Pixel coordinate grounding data
_ _ _ _ _
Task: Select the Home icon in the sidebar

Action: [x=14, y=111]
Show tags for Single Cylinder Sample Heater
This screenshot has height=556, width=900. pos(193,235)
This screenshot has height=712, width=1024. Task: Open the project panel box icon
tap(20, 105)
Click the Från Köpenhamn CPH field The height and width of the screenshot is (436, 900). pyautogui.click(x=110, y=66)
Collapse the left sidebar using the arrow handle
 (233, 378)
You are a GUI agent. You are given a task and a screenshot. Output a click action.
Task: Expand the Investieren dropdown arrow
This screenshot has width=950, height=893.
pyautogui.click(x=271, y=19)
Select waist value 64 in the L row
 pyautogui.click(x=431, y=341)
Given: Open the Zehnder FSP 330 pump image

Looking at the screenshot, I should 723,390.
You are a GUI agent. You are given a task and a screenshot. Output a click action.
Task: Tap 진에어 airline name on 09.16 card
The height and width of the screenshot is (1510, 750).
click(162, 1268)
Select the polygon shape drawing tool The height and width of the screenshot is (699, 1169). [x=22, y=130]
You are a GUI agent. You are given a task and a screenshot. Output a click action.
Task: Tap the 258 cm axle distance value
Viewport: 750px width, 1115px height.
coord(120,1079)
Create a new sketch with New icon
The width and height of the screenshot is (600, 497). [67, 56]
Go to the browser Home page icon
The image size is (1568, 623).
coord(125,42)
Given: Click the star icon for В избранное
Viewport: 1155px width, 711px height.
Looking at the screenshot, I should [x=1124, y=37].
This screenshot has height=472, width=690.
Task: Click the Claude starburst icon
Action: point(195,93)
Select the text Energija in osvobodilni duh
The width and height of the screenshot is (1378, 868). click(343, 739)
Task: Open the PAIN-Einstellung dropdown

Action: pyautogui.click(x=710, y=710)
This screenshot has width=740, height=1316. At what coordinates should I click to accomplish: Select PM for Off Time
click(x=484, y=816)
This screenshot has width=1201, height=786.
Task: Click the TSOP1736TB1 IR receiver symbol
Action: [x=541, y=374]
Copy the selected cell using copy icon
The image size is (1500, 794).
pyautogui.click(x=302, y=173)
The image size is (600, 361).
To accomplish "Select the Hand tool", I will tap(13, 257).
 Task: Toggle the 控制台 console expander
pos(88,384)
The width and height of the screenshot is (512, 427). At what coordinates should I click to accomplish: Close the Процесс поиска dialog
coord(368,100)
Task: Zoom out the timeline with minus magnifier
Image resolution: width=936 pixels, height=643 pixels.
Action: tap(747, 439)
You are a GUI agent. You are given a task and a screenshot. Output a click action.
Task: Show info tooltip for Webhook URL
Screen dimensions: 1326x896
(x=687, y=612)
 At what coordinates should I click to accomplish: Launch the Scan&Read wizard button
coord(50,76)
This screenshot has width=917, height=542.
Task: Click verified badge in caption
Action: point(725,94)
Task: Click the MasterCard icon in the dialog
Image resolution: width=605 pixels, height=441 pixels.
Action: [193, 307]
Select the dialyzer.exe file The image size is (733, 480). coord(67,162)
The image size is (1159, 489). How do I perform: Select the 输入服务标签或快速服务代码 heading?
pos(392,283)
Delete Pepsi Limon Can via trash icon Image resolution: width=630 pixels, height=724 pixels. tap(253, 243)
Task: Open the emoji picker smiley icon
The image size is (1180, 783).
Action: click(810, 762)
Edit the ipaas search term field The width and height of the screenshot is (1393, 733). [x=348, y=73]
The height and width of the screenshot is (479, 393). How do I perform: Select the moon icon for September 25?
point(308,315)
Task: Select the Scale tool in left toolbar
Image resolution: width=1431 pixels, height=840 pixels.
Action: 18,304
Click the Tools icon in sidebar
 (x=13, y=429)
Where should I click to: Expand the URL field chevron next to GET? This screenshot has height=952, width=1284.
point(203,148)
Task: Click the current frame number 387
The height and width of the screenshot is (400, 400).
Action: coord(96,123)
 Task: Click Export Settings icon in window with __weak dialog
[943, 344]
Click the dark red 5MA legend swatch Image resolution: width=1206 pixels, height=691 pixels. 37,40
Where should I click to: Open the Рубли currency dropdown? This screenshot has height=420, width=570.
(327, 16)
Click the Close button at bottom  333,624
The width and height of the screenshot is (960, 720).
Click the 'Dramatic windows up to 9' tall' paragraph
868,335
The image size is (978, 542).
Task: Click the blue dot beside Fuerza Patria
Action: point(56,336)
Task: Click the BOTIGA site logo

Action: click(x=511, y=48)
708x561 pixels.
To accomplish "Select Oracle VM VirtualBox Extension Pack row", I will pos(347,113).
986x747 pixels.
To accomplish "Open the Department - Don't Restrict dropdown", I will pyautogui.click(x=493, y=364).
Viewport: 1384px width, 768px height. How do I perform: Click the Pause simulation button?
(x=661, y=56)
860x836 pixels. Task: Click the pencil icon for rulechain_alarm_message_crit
_ _ _ _ _
Output all entries exactly as given above.

__THE COMPLETED TASK__
Task: Select the Home icon in the sidebar

Action: [x=14, y=111]
Show tags for Single Cylinder Sample Heater
This screenshot has height=556, width=900. pos(193,235)
This screenshot has height=712, width=1024. Task: Open the project panel box icon
tap(20, 105)
Click the Från Köpenhamn CPH field The height and width of the screenshot is (436, 900). pyautogui.click(x=110, y=66)
Collapse the left sidebar using the arrow handle
 (233, 378)
You are a GUI agent. You are given a task and a screenshot. Output a click action.
Task: Expand the Investieren dropdown arrow
This screenshot has width=950, height=893.
pyautogui.click(x=271, y=19)
Select waist value 64 in the L row
 pyautogui.click(x=431, y=341)
Given: Open the Zehnder FSP 330 pump image

Looking at the screenshot, I should 723,390.
You are a GUI agent. You are given a task and a screenshot. Output a click action.
Task: Tap 진에어 airline name on 09.16 card
The height and width of the screenshot is (1510, 750).
click(162, 1268)
Select the polygon shape drawing tool The height and width of the screenshot is (699, 1169). [x=22, y=130]
You are a GUI agent. You are given a task and a screenshot. Output a click action.
Task: Tap the 258 cm axle distance value
Viewport: 750px width, 1115px height.
coord(120,1079)
Create a new sketch with New icon
The width and height of the screenshot is (600, 497). [67, 56]
Go to the browser Home page icon
The image size is (1568, 623).
coord(125,42)
Given: Click the star icon for В избранное
Viewport: 1155px width, 711px height.
Looking at the screenshot, I should [x=1124, y=37].
This screenshot has height=472, width=690.
Task: Click the Claude starburst icon
Action: point(195,93)
Select the text Energija in osvobodilni duh
The width and height of the screenshot is (1378, 868). click(343, 739)
Task: Open the PAIN-Einstellung dropdown

Action: pyautogui.click(x=710, y=710)
This screenshot has width=740, height=1316. At what coordinates should I click to accomplish: Select PM for Off Time
click(x=484, y=816)
This screenshot has width=1201, height=786.
Task: Click the TSOP1736TB1 IR receiver symbol
Action: [x=541, y=374]
Copy the selected cell using copy icon
The image size is (1500, 794).
pyautogui.click(x=302, y=173)
The image size is (600, 361).
To accomplish "Select the Hand tool", I will tap(13, 257).
 Task: Toggle the 控制台 console expander
pos(88,384)
The width and height of the screenshot is (512, 427). At what coordinates should I click to accomplish: Close the Процесс поиска dialog
coord(368,100)
Task: Zoom out the timeline with minus magnifier
Image resolution: width=936 pixels, height=643 pixels.
Action: tap(747, 439)
You are a GUI agent. You are given a task and a screenshot. Output a click action.
Task: Show info tooltip for Webhook URL
Screen dimensions: 1326x896
(x=687, y=612)
 At what coordinates should I click to accomplish: Launch the Scan&Read wizard button
coord(50,76)
This screenshot has width=917, height=542.
Task: Click verified badge in caption
Action: point(725,94)
Task: Click the MasterCard icon in the dialog
Image resolution: width=605 pixels, height=441 pixels.
Action: [193, 307]
Select the dialyzer.exe file The image size is (733, 480). coord(67,162)
The image size is (1159, 489). How do I perform: Select the 输入服务标签或快速服务代码 heading?
pos(392,283)
Delete Pepsi Limon Can via trash icon Image resolution: width=630 pixels, height=724 pixels. tap(253, 243)
Task: Open the emoji picker smiley icon
The image size is (1180, 783).
Action: click(810, 762)
Edit the ipaas search term field The width and height of the screenshot is (1393, 733). [x=348, y=73]
The height and width of the screenshot is (479, 393). How do I perform: Select the moon icon for September 25?
point(308,315)
Task: Select the Scale tool in left toolbar
Image resolution: width=1431 pixels, height=840 pixels.
Action: 18,304
Click the Tools icon in sidebar
 (x=13, y=429)
Where should I click to: Expand the URL field chevron next to GET? This screenshot has height=952, width=1284.
point(203,148)
Task: Click the current frame number 387
The height and width of the screenshot is (400, 400).
Action: coord(96,123)
 Task: Click Export Settings icon in window with __weak dialog
[943, 344]
Click the dark red 5MA legend swatch Image resolution: width=1206 pixels, height=691 pixels. 37,40
Where should I click to: Open the Рубли currency dropdown? This screenshot has height=420, width=570.
(327, 16)
Click the Close button at bottom  333,624
The width and height of the screenshot is (960, 720).
Click the 'Dramatic windows up to 9' tall' paragraph
868,335
The image size is (978, 542).
Task: Click the blue dot beside Fuerza Patria
Action: point(56,336)
Task: Click the BOTIGA site logo

Action: click(x=511, y=48)
708x561 pixels.
To accomplish "Select Oracle VM VirtualBox Extension Pack row", I will pos(347,113).
986x747 pixels.
To accomplish "Open the Department - Don't Restrict dropdown", I will pyautogui.click(x=493, y=364).
Viewport: 1384px width, 768px height. How do I perform: Click the Pause simulation button?
(x=661, y=56)
860x836 pixels. Task: Click the pencil icon for rulechain_alarm_message_crit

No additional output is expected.